Wootton expressed disappointment at the lack of uptake in the current patient preference tools available – advanced decisions and the lasting powers of attorney for health and welfare – with only 1 in 25 having formally recorded their wishes using one of these tools. She highlighted a lack of awareness amongst both patients and healthcare professionals, but welcomed the report of the House of Lords Mental Capacity Act Committee that encouraged wider use of both advance decisions and lasting powers of attorney.

But she noted that one major concern amongst patients was that advance decisions were not recorded centrally, leading to healthcare professionals ignoring or being unaware of their existence at the most critical times.

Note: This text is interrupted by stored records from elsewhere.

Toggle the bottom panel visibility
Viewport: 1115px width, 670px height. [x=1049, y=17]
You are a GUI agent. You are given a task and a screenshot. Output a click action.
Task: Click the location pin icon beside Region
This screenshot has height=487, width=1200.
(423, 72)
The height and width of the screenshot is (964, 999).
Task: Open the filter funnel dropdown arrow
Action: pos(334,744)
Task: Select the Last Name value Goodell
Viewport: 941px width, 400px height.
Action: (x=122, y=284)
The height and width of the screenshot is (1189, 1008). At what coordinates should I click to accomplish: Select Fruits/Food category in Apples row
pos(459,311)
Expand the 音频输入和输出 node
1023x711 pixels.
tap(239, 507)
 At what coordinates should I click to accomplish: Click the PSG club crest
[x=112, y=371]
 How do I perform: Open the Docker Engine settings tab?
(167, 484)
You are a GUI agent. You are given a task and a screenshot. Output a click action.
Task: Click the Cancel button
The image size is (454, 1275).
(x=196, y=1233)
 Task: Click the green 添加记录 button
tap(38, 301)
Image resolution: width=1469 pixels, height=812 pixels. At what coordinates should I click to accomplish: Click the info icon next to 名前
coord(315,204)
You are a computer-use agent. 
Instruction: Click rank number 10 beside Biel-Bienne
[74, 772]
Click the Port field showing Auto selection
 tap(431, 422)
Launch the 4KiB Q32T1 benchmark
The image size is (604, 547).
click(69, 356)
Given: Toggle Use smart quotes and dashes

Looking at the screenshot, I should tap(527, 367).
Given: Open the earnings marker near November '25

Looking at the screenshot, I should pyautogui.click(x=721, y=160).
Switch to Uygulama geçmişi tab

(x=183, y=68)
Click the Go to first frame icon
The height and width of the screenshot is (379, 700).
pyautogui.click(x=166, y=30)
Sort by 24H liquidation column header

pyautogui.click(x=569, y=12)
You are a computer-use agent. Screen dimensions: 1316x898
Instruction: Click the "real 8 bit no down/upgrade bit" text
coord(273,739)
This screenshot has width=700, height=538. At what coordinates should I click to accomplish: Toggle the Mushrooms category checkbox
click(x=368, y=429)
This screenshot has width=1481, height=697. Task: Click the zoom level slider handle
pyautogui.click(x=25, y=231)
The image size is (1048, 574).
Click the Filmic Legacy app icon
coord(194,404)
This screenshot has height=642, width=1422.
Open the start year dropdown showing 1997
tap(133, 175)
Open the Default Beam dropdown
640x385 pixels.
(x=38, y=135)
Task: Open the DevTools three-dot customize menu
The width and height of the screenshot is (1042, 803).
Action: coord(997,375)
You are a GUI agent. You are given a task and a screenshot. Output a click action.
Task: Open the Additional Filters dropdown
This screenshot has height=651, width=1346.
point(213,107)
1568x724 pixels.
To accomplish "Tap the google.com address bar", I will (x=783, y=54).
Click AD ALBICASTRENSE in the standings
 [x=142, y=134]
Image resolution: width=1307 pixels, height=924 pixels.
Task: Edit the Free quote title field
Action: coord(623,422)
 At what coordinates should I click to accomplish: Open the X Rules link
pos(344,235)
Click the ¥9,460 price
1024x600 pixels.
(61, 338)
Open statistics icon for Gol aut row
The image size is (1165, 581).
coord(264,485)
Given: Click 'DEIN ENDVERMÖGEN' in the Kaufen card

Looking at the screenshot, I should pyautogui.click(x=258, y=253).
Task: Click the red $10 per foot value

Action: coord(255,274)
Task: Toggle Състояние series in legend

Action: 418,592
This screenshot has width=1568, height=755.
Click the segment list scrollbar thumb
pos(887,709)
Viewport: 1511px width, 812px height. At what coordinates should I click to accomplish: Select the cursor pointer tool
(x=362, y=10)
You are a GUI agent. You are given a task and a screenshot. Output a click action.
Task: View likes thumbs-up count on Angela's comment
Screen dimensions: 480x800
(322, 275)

Finally, Wootton welcomed the Government’s partnership with the National Council for Palliative Care to consult on the range of end-of-life choices. But she said it felt as if policy makers were picking and choosing the easier choices that should be available, rather than looking holistically at all options desired by patients, including that of assisted dying.

Overall, whilst there was still some way to go, she stated that the direction of travel in policy terms was “encouraging”.

Preth Rao, head of policy and campaigns at Sue Ryderstated at the outset that the charity took a neutral position on assisted dying.

She outlined the findings of a recent Sue Ryder / Demos survey which found that the top priority for people in relation to end of life care was that they were pain free. Being surrounded by loved ones; privacy and dignity as well as familiar surroundings also featured high on the list.

Rao added that there was currently a conflict between the choices available to those at the end of life and the actual preferences of patients. Services needed to be reconstructed around these preferences.

The choices available had to be adaptable for different patients and different needs, and Rao called for more nuance and more information for the public on end of life care. Patients had to be able to change their mind half way through the end of life process.

Localism had made the delivery of end of life care more complicated, with the type of care available differing in each locality, she added.

She suggested that the 2008 End of Life care Strategy needed to be refreshed to incorporate the five principles of care following the Liverpool Care Pathway controversy.

Rotherham MP and chair of the APPG on Choice at the End of Life, Sarah Championbegan by saying that no-one in the 21st century should have a bad death and that the policy focus had to be on providing choice.

Part of that choice was assisted dying and she welcomed the progress of Lord Falconer’s Assisted Dying Bill through the House of Lords. She later pointed to the increased public awareness of the issue, as seen in a recent Coronation Street headline and The Sun’s front-page campaign to legalise assisted dying.

“The public need and want us to take action”, she said.

Regarding the Liverpool Care Pathway, Champion argued that the Government had taken a “knee-jerk” decision to remove the pathway without establishing a replacement service, as it had demonstrated good practice in the vast majority of cases in the past.

Champion presented a series of recommendations that would improve the provision of end-of-life care that had resulted from her consultation with local and national stakeholders. These included the creation of a palliative care minister; putting systems in place to allow real-time feedback between providers, patients and their families; mandatory training for professionals who work in palliative care; increased funding for research into end of life care and increased integration and partnership between the multiple agencies involved in providing palliative care.

She concluded by agreeing that politicians were scared to talk about end of life, as the morbidity and sensitivity of the subject “did not win votes”. This attitude had to change, she said.